Pembangunan Pelabuhan Butuh Rp183,5 Triliun Sampai Tahun 2020

Dinda Audriene, CNN Indonesia | Rabu, 12/09/2018 18:06 WIB
Pembangunan Pelabuhan Butuh Rp183,5 Triliun Sampai Tahun 2020 Ilustrasi pelabuhan. (ANTARA FOTO/Akbar Nugroho Gumay).
Jakarta, CNN Indonesia -- Kementerian Perhubungan menyatakan kebutuhan anggaran untuk membangun pelabuhan di Indonesia cukup besar. Untuk periode 2016-2020, menurut perhitungan pemerintah, pembangunan pelabuhan memerlukan dana US$12,38 miliar atau sekitar Rp183,5 triliun (kurs Rp14.829 per dolar AS).

Sementara itu untuk periode 2021-2030, total kebutuhan dana mencapai US$22,46 miliar atau Rp333,07 triliun.
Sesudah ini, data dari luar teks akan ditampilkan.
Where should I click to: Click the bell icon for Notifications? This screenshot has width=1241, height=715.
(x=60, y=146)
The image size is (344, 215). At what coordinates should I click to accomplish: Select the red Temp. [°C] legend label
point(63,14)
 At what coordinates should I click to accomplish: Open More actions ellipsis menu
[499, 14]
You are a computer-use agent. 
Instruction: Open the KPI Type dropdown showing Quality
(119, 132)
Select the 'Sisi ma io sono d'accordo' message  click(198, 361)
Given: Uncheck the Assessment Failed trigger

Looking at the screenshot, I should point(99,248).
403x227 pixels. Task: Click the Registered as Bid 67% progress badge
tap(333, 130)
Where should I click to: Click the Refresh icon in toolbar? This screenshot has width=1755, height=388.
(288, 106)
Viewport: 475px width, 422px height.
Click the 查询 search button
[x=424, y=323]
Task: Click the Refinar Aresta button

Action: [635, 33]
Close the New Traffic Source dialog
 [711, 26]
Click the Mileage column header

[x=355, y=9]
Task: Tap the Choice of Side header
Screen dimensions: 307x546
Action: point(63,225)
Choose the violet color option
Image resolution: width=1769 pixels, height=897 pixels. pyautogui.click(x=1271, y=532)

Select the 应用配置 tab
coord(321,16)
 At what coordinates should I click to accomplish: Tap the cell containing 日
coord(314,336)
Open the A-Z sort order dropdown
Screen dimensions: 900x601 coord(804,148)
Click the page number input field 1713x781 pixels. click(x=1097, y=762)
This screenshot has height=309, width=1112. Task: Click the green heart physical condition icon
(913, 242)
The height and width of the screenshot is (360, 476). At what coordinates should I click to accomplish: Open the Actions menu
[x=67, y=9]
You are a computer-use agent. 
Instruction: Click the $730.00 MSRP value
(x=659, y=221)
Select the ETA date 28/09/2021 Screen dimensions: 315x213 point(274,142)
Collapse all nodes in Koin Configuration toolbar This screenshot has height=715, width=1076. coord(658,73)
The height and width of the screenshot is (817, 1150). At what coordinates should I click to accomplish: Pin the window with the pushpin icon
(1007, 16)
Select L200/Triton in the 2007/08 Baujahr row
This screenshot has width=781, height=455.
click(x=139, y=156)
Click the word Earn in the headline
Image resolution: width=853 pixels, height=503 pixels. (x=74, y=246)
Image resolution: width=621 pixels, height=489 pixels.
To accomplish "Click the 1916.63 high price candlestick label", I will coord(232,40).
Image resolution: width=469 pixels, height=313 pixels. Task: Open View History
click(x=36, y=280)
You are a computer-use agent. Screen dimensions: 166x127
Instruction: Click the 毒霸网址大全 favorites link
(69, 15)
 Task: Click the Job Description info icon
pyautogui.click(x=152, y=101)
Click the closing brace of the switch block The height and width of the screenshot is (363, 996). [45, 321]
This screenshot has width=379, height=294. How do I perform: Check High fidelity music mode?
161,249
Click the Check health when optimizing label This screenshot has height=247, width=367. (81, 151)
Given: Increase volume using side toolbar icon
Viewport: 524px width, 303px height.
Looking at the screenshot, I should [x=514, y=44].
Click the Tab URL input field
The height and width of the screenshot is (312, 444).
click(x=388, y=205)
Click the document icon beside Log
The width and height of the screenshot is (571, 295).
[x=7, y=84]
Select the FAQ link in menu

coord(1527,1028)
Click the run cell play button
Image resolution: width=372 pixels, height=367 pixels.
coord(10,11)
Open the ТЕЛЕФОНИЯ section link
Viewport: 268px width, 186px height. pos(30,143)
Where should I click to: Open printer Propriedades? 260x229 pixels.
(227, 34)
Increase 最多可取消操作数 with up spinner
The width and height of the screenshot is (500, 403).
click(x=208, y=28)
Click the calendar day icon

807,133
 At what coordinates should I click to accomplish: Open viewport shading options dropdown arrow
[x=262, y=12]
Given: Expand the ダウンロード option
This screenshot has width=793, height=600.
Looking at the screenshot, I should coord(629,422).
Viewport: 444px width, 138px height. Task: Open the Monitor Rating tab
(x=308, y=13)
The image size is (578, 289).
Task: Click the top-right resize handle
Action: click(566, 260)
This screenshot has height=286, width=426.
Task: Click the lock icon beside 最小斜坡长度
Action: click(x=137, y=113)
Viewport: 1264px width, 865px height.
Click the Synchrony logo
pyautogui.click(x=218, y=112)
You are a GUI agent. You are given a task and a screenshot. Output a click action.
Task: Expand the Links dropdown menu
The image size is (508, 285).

Direktur Jenderal Perhubungan Laut Kementerian Perhubungan M Tohir mengatakan dari total kebutuhan anggaran untuk periode 2016-2020, rencananya yang akan dipenuhi pemerintah sebesar US$3,42 miliar atau 27,6 persennya saja.

Sedangkan US$8,96 miliar diharapkan bisa dipenuhi melalui keterlibatan swasta. "Untuk 2021-2030, skenario kami dana dari pemerintah 28 persen," ucap Tohir di Jakarta, Rabu (12/9).



Tohir mengatakan secara keseluruhan, porsi dana yang dibutuhkan dari swasta memang lebih besar. Pada 2011-2015 porsi dana yang dikucurkan swasta sebesar 57,4 persen, 2016-2020 sebesar 72,4 persen, dan 2021-2030 sebesar 72 persen.

Tohir mengatakan pelibatan swasta dalam pembangunan pelabuhan dirasakan penting. Menurutnya, pembangunan pelabuhan di Indonesia tak mungkin terealisasi tanpa dana pihak swasta.

Ia memaparkan saat ini 10 lokasi pelabuhan atau terminal sedang dalam proses konsesi dengan pihak swasta. Beberapa pelabuhan atau terminal tersebut, antara lain Terminal Gilimas, Pelabuhan Brondong, Pelabuhan Banjarmasin, Pelabuhan Kotabaru, dan Pelabuhan Samarinda.